> **WORK REQUIRED**: Transcribe every line from the one containing "Screen dimensions: 1226x629" through the end of the records below, exactly, but not the pictures.

> **DATA EXCERPTS**:
#####

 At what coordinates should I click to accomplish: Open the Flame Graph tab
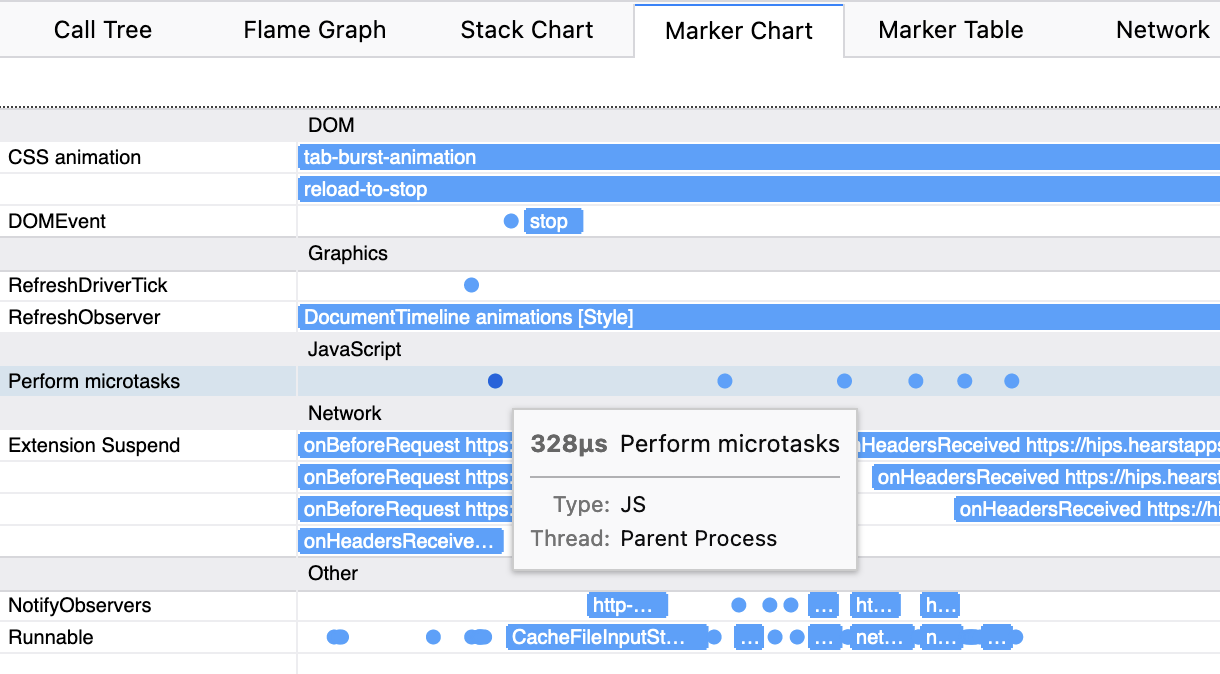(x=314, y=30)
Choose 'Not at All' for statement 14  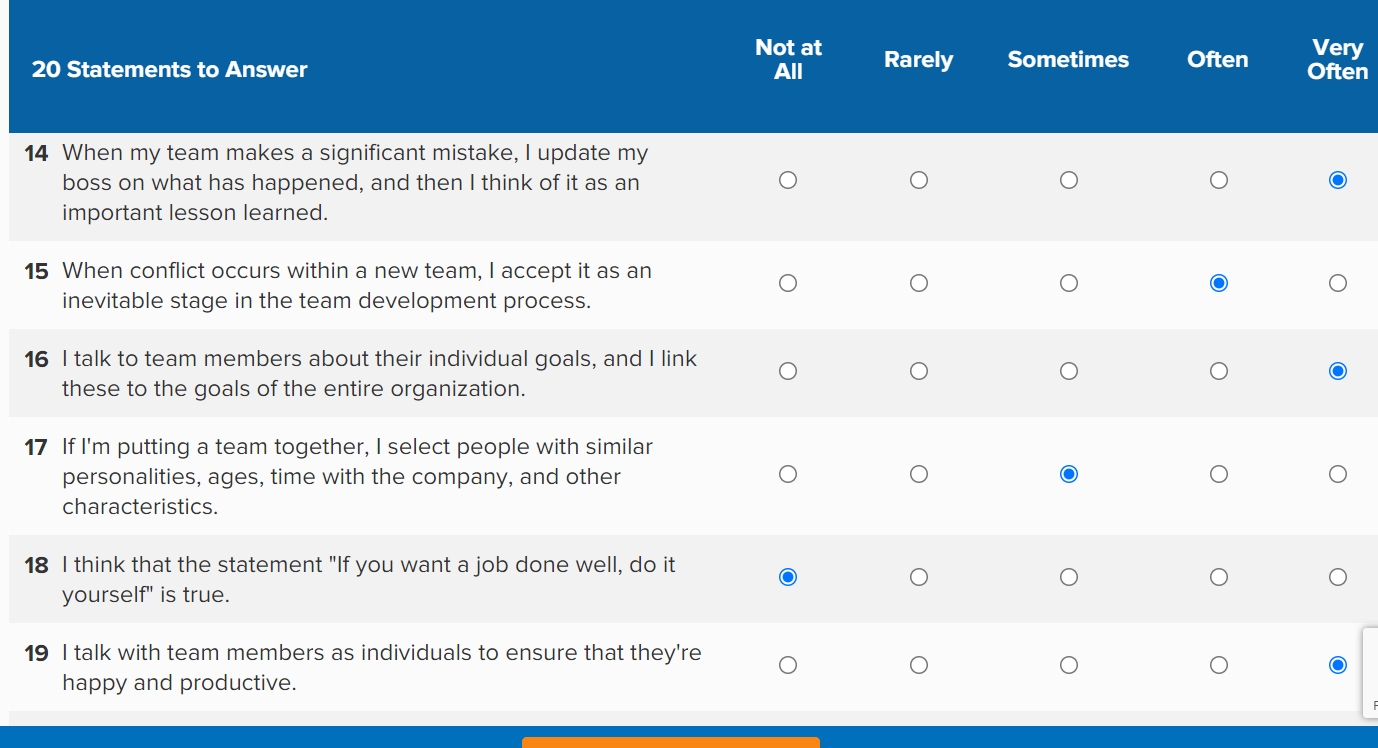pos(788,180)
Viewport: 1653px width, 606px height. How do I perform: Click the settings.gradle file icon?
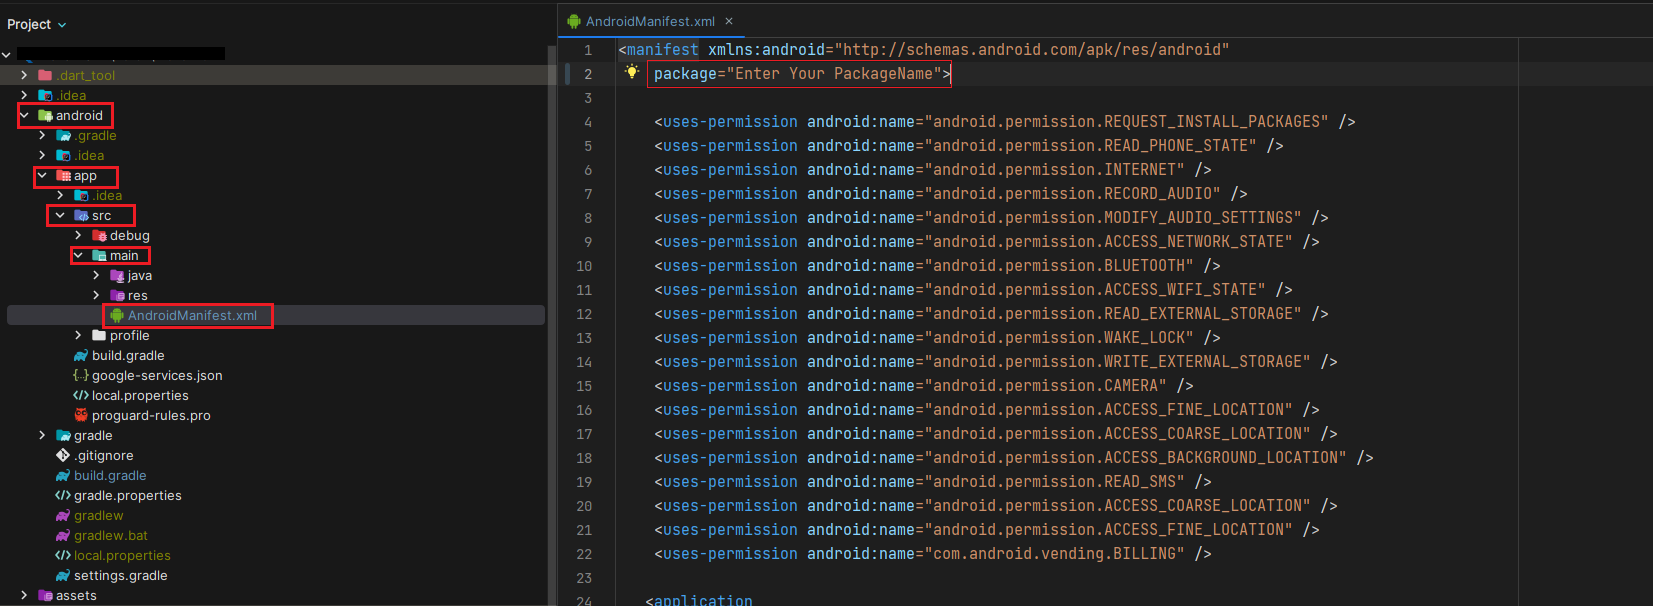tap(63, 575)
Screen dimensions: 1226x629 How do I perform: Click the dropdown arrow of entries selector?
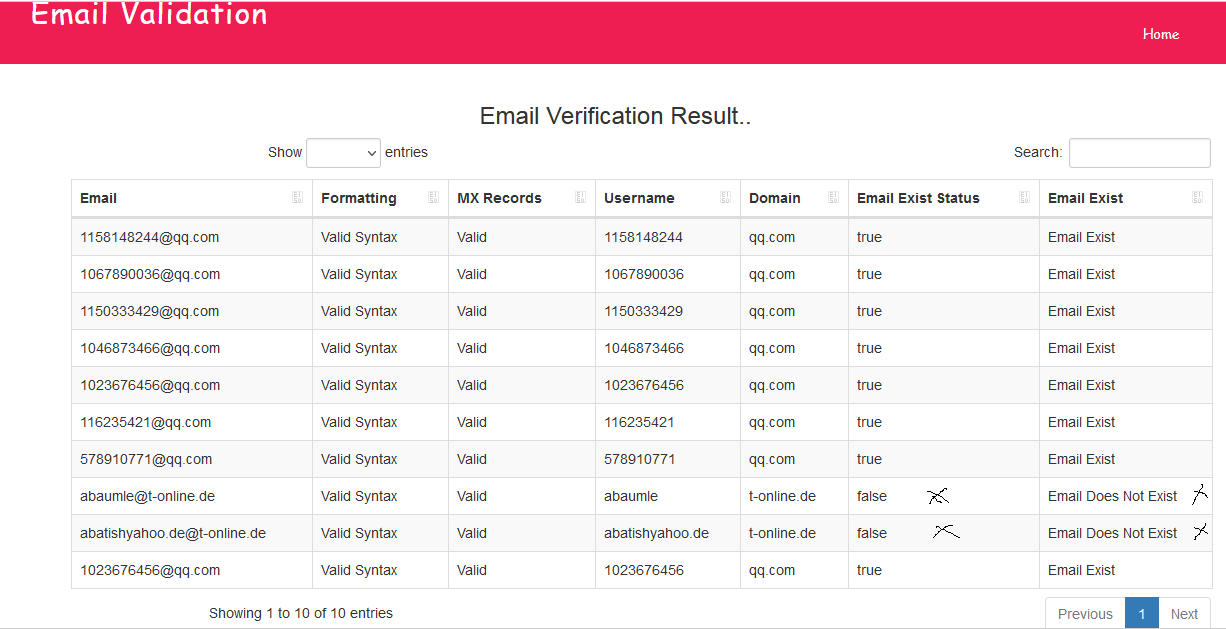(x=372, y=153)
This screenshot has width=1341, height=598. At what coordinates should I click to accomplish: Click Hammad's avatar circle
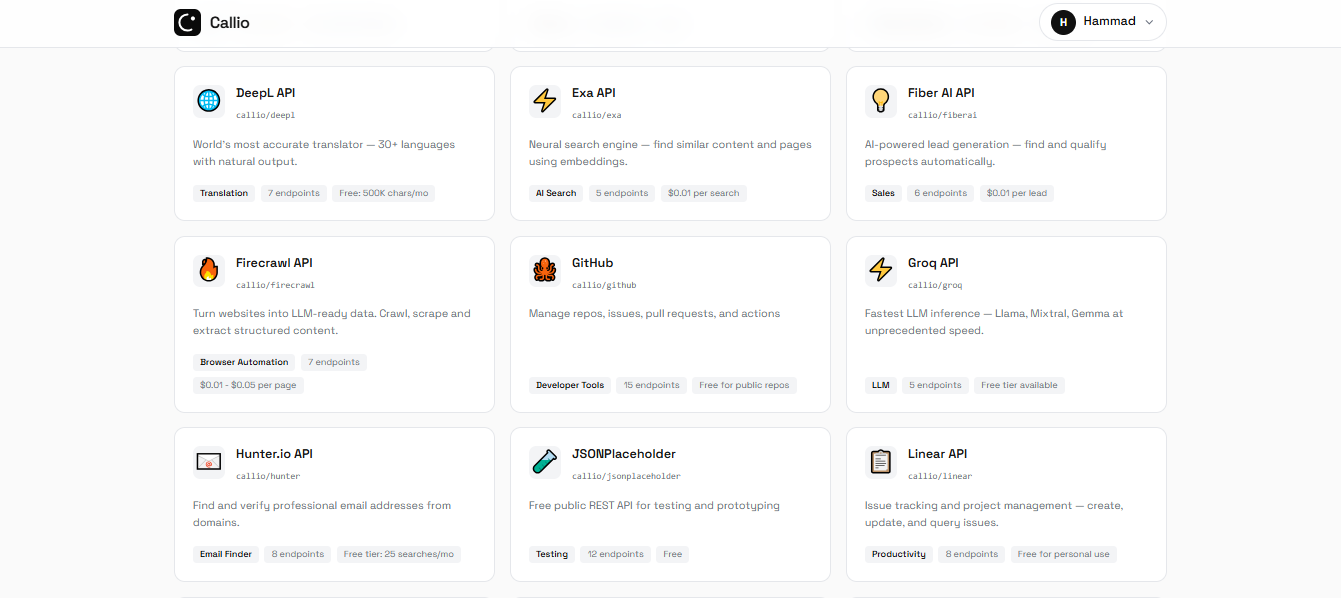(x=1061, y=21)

#####

> **TASK OUTPUT**:
Screen dimensions: 1226x629 How do I perform: Click the dropdown arrow of entries selector?
(x=372, y=153)
This screenshot has width=1341, height=598. At what coordinates should I click to accomplish: Click Hammad's avatar circle
(x=1061, y=21)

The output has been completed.